The film unfolds through poetic and carefully constructed images of girls traveling through a mountainous region. According to Chen, this environment reflects the girls’ inner worlds, capturing the fragile moment of childhood before adulthood.
“Mountains echo their energy, and this unchecked energy is removed from the noise of social norms, expectations, and community,” she said.
However, this landscape also has a more complex meaning.
“It’s not just beauty. Those mountains also have weight. They protect their purity, but at the same time they isolate them. Mountains carry the traditions and norms of local communities, which makes it a very difficult path for them to walk into the outside world.”
The director made deliberate aesthetic choices to distance himself from the graphic visual style associated with earlier waves of Chinese independent documentaries. For Chen, beauty becomes a way to resist reductive portrayals of communities defined by poverty.
“I always think beauty is simple but so important,” she said. “In the 90s and early 2000s, many independent documentaries in China preferred to use very grainy images.
“It’s a political stance and an attitude that separates you from the mainstream,” she continued.

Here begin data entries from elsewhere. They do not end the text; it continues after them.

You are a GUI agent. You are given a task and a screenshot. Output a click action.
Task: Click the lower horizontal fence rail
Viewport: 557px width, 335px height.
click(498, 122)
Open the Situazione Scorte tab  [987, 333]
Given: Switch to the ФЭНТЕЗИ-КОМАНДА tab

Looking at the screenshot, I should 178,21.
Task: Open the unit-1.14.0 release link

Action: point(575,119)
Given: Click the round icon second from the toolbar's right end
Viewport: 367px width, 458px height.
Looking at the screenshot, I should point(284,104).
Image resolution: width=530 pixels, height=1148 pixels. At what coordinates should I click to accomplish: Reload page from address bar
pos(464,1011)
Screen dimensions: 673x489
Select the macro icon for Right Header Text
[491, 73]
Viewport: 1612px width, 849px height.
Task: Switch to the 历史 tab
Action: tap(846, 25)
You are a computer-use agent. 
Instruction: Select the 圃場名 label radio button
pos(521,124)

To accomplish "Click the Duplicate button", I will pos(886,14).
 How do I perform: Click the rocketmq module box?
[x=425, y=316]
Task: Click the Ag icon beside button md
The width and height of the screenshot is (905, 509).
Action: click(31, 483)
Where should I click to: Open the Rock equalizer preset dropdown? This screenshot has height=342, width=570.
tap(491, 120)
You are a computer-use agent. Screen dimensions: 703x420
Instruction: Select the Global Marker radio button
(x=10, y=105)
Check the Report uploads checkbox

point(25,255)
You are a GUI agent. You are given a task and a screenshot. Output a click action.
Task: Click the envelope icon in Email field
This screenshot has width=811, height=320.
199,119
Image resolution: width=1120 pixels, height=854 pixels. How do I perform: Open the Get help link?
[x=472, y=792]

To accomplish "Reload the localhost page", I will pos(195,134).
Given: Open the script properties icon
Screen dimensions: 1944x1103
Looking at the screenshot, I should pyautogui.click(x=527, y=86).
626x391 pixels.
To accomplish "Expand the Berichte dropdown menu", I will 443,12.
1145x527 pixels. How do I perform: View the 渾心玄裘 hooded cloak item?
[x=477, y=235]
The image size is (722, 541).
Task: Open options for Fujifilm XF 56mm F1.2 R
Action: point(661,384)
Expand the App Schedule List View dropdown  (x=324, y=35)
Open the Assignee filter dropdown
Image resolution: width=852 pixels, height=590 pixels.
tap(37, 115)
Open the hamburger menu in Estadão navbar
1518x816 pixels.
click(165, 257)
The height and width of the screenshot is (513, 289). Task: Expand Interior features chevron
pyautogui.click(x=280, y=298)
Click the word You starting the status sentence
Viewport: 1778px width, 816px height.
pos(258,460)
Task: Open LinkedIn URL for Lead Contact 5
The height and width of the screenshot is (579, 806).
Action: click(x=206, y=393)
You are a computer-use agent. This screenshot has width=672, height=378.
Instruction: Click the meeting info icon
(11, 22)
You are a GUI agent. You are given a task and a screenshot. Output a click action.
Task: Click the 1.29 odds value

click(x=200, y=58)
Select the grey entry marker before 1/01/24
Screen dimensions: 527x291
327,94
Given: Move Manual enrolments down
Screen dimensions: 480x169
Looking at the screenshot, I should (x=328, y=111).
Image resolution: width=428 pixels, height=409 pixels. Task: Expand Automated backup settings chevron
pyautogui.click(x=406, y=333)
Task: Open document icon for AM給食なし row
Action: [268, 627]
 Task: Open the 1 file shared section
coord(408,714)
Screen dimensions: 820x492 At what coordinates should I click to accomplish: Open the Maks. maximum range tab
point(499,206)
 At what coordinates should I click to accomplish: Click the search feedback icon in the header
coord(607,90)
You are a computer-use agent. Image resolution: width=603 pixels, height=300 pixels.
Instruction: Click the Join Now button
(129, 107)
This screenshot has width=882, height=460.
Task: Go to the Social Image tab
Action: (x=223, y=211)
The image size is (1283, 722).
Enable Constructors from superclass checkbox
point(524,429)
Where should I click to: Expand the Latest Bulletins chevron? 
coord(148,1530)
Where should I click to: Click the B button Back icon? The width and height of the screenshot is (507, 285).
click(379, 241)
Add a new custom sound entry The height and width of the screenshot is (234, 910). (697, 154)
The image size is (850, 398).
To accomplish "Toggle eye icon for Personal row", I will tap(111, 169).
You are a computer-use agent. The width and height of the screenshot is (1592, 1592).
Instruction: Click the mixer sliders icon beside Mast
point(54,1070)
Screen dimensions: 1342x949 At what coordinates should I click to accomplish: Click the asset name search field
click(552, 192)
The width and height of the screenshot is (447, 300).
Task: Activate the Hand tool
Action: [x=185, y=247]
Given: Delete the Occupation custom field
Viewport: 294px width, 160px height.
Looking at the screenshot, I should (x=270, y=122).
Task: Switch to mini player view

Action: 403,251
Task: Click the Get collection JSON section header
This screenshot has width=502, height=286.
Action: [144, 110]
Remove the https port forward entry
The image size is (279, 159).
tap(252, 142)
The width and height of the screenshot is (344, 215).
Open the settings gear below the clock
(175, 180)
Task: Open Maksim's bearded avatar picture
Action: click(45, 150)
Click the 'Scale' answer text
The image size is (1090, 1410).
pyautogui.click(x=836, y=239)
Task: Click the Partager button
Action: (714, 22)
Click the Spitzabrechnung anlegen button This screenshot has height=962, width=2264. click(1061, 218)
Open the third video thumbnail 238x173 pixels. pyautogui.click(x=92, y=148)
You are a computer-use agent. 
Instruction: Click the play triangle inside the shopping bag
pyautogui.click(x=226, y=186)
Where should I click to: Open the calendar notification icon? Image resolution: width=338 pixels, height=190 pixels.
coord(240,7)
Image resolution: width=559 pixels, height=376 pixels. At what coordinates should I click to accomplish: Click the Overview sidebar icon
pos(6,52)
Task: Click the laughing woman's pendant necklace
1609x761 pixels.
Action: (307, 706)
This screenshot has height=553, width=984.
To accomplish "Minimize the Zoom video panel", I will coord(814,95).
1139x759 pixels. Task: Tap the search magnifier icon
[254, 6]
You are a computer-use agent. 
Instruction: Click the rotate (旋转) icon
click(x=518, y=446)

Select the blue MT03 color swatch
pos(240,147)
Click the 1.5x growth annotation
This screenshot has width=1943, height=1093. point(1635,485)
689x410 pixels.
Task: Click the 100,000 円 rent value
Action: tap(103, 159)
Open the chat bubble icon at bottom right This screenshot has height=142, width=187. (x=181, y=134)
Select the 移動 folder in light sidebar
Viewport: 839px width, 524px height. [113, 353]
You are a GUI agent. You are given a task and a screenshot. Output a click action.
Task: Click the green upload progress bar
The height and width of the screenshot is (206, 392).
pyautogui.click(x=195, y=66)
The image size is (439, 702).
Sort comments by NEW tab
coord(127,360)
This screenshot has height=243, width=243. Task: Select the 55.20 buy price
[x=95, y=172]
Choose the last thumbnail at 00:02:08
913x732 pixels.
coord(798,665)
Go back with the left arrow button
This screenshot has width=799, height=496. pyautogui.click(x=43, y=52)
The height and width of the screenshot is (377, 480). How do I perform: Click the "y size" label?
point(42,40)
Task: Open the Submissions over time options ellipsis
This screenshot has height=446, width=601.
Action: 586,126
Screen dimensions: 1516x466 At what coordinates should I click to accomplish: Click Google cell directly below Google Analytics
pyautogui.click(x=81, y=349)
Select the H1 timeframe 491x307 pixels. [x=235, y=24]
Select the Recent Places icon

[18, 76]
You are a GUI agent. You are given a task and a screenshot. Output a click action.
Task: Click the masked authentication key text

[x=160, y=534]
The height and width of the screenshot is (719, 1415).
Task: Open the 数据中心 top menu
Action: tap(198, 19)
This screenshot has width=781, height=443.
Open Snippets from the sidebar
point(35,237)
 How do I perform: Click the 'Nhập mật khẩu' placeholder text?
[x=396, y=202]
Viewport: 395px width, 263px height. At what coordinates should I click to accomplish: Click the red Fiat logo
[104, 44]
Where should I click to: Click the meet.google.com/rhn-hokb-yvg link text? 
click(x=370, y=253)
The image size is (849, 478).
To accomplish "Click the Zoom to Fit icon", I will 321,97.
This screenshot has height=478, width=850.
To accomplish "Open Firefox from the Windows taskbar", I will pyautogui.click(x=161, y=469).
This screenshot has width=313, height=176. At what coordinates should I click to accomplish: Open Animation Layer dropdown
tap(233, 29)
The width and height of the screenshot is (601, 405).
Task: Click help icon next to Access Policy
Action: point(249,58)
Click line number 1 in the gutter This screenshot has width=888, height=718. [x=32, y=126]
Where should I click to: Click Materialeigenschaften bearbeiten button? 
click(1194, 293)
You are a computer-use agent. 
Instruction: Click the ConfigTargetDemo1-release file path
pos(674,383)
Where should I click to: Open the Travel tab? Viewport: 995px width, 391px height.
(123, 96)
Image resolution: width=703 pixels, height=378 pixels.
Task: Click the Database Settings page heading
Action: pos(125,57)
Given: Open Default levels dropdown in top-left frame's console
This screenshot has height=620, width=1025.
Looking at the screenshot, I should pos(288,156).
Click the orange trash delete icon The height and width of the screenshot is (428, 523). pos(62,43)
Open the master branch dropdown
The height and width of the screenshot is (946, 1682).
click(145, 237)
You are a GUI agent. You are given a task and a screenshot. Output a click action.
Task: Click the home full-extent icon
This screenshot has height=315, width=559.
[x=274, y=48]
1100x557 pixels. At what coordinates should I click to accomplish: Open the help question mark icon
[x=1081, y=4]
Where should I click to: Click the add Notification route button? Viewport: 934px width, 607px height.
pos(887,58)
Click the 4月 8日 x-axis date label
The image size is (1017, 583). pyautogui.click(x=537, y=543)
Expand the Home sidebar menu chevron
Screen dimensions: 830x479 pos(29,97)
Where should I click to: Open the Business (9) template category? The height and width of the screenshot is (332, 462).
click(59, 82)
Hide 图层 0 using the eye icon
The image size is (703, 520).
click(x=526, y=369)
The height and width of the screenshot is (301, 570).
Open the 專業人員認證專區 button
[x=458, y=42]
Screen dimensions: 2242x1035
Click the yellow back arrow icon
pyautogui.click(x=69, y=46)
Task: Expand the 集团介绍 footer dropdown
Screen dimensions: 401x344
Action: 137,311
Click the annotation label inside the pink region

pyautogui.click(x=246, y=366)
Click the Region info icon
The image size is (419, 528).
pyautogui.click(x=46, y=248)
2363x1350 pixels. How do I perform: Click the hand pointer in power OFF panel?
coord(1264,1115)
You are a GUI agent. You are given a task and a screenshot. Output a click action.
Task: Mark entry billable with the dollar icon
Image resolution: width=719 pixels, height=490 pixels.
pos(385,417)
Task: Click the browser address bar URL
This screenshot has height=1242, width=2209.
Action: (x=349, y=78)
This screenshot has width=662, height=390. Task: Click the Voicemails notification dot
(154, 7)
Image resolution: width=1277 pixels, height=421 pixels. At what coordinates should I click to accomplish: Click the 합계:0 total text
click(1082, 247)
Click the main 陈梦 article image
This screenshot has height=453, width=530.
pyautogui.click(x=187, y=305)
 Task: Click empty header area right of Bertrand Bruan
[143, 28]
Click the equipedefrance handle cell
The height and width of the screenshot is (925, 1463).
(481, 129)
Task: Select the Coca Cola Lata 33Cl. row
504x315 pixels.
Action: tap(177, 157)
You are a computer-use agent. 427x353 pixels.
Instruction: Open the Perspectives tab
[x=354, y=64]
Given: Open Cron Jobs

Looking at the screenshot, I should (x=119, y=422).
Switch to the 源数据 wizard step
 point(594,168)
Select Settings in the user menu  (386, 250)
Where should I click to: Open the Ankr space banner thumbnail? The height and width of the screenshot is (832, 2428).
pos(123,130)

“I photograph mostly people who live on the margins of society, and I feel that images are very important to make them grand and give them grace. It’s a way of resistance. I don’t want to make them look small. I don’t want a place to be labeled as poor by showing a crude image.”
Beyond its specific setting, Chen says her films ultimately reflect universal experiences.
“The intention is to meet this girl at a special moment between girlhood and womanhood, which is a very universal experience: the erasure of childhood,” she said.
The film also contributed to a broader consideration of the relationship between filmmaker and subject.
Chen told Variety that he is currently in early development of a new project that will explore the complex intimacy between observer and observed in a hybrid film that mixes reality and fiction.
“Whispers in May” was produced by Jia Zhao and Kay Xu through Muyi Film and Tail Bite Tail Films. The film was a rough cut project at CPH:DOX in 2025 and received support from IDFA Bertha Foundation, Dutch Film Fund, Swedish Film Institute, Field of Vision, and others.
“Whispers in May” will have its world premiere at the main competition at CPH:DOX on March 15th. The festival runs until March 22nd in Copenhagen.